----- Página

A situação parece arriscada para a maior parte dos países em desenvolvimento porque, dada a ausência de controles de capital, eles não parecem ter grande capacidade para controlar as conseqüências. O fluxo de capital para os países em desenvolvimento já parece exibir limites naturais, porque a entrada de dinheiro já reduziu as diferenças entre as taxas de juros do centro e da periferia. Além disso, esse movimento depende da perpetuação de uma combinação de tendências quase sempre incompatíveis: a continuação da expansão econômica nos EUA e a manutenção dos juros mais baixos do pós-guerra.

Folha - Quais são as perspectivas da economia brasileira no contexto internacional?
Brenner -
O governo Lula continua a impor uma austeridade draconiana, com o objetivo de conquistar a confiança do FMI, dos investidores e dos credores internacionais, ostensivamente com o objetivo de atrair investimento estrangeiro de longo prazo. Mas é difícil imaginar como essa posição não resultará em estagnação econômica pontuada por crises financeiras, a um custo enorme para a grande maioria da população brasileira, como aconteceu durante o governo de Fernando Henrique Cardoso.
Recorrendo especialmente a medidas de repressão da demanda interna por meio de uma das mais altas taxas de juros reais do mundo e do corte de gastos estatais em programas sociais e de infra-estrutura, o governo conseguiu em 2003 gerar um superávit comercial de US$ 24,8 bilhões, bem como um superávit primário de 4,31% do PIB, o que até excedeu os requisitos do FMI.

----------
----- Linhas de dados

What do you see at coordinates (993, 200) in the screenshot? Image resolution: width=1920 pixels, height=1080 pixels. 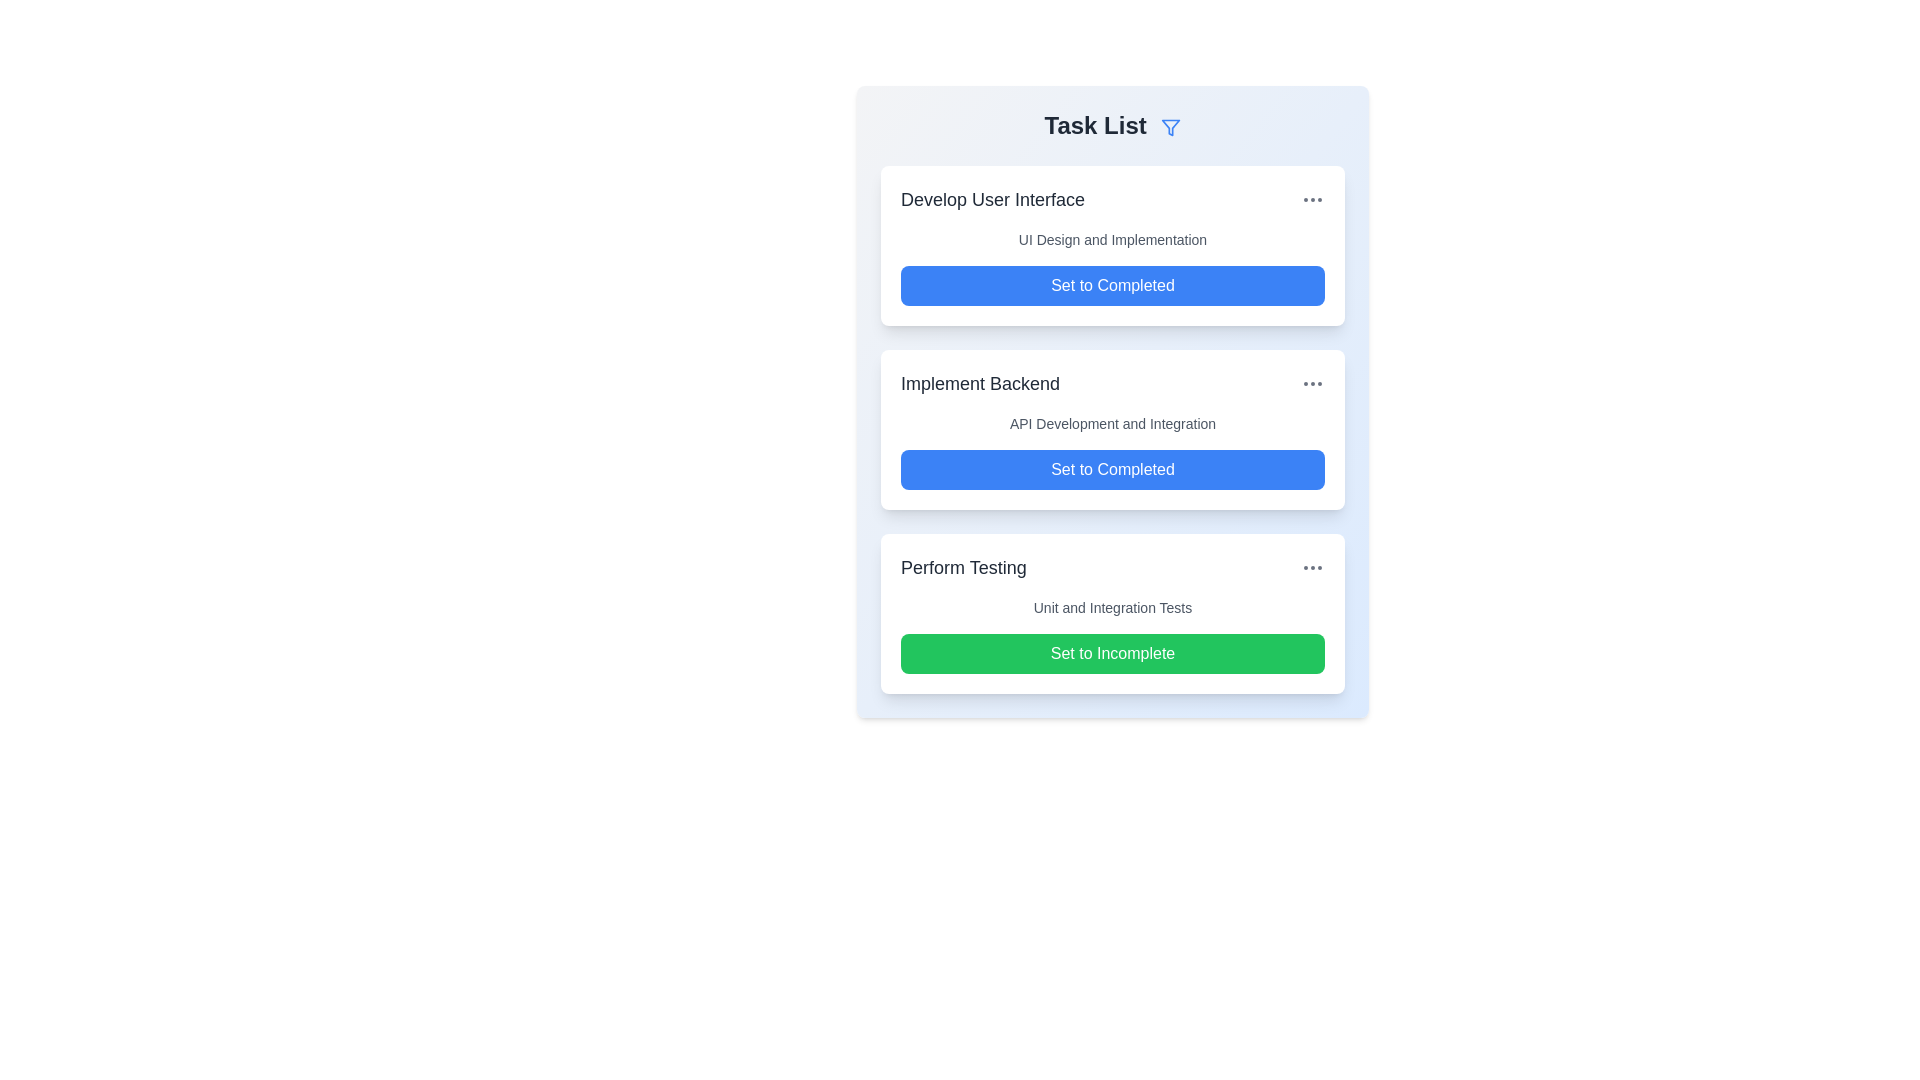 I see `the 'Develop User Interface' task to view its details` at bounding box center [993, 200].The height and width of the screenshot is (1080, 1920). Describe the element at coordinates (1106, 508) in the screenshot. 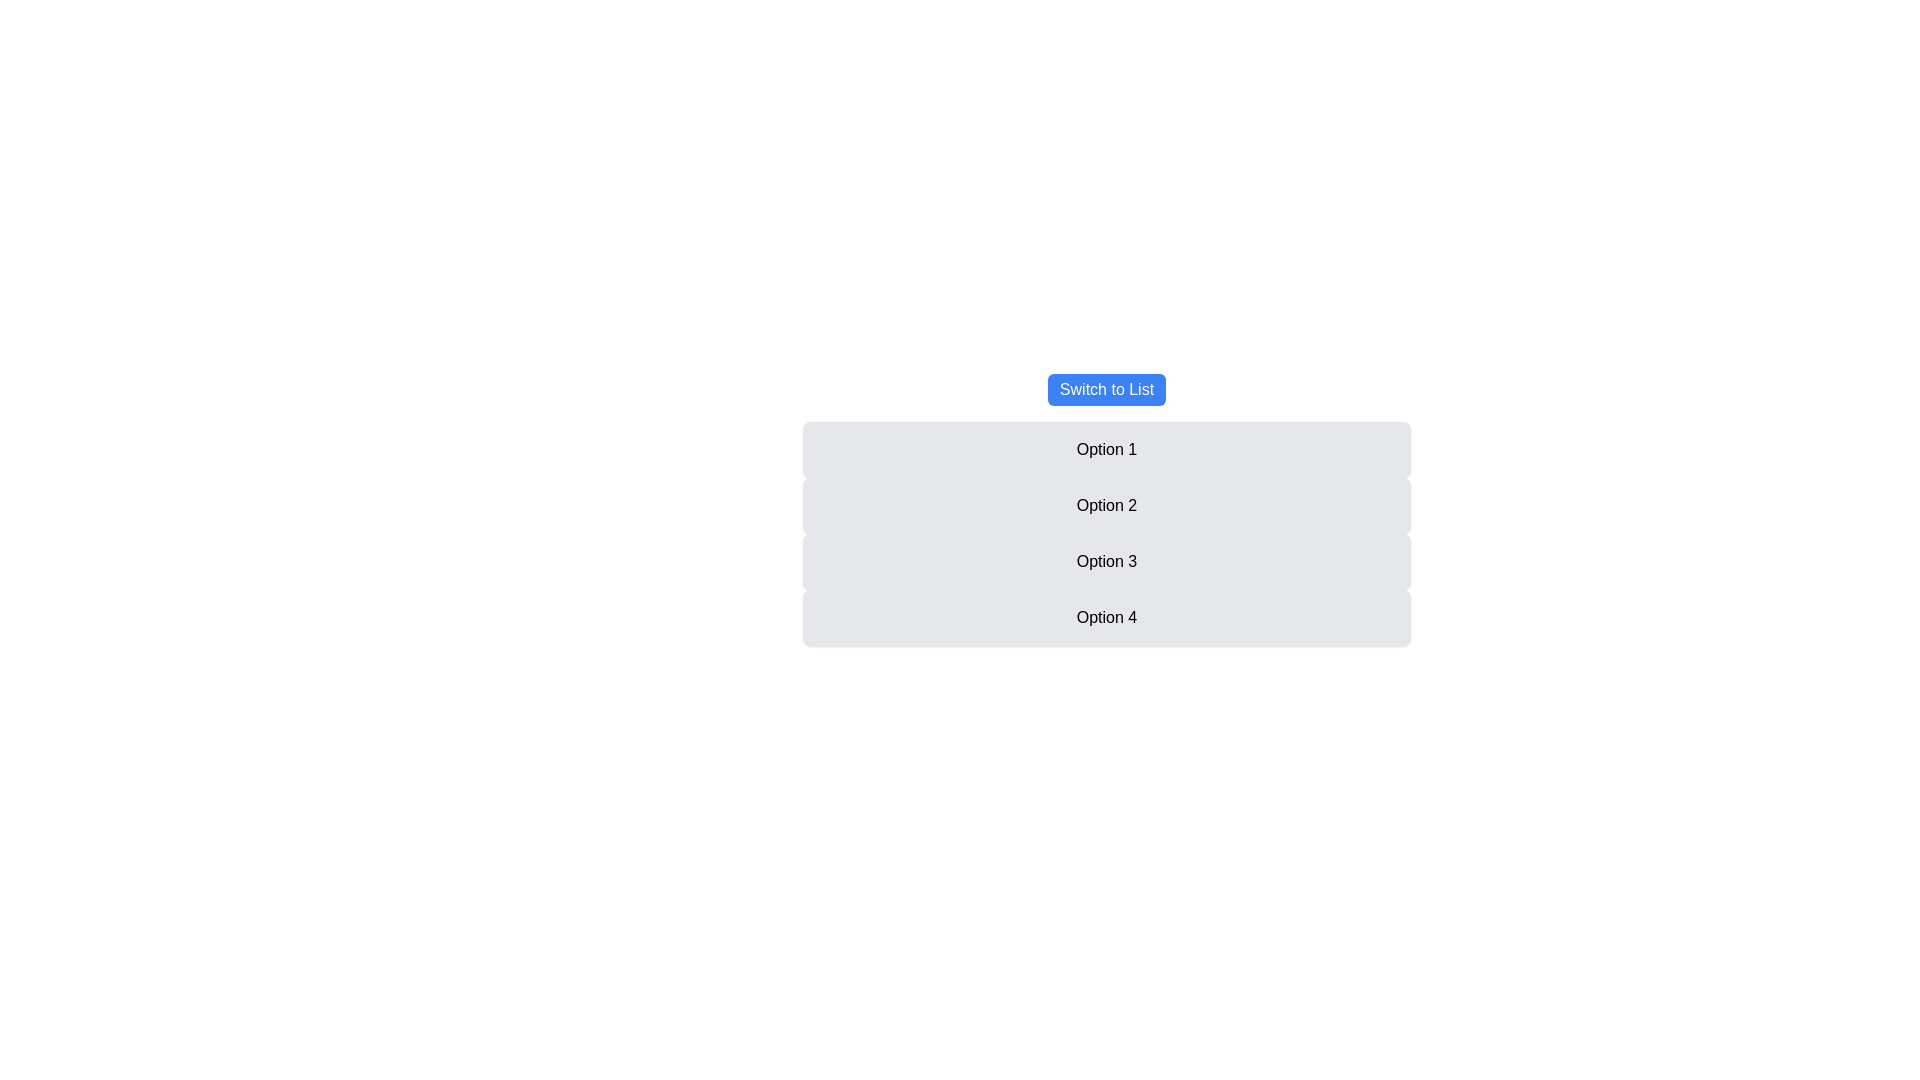

I see `the second item in the list, which is positioned below 'Option 1' and above 'Option 3'` at that location.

----------

▸ **Desafios**:
a. Responda com base na página:
(i) De quanto foi o superávit comercial que o governo gerou em 2003?
(ii) A que percentual do PIB chegou o superávit primário?
(iii) A entrada de dinheiro já reduziu as diferenças entre quais taxas de juros?
b. Liste todos aqueles cuja confiança, segundo a página, o governo Lula busca conquistar.
c. Repita, sem qualquer alteração, tudo o que está na página desde "A situação parece" até "no contexto internacional?".

▸ **Soluções por tarefa**:
a.
(i) US$ 24,8 bilhões.
(ii) 4,31% do PIB.
(iii) Entre as taxas de juros do centro e as da periferia.

b.
- o FMI
- os investidores
- os credores internacionais

c.
A situação parece arriscada para a maior parte dos países em desenvolvimento porque, dada a ausência de controles de capital, eles não parecem ter grande capacidade para controlar as conseqüências. O fluxo de capital para os países em desenvolvimento já parece exibir limites naturais, porque a entrada de dinheiro já reduziu as diferenças entre as taxas de juros do centro e da periferia. Além disso, esse movimento depende da perpetuação de uma combinação de tendências quase sempre incompatíveis: a continuação da expansão econômica nos EUA e a manutenção dos juros mais baixos do pós-guerra.

Folha - Quais são as perspectivas da economia brasileira no contexto internacional?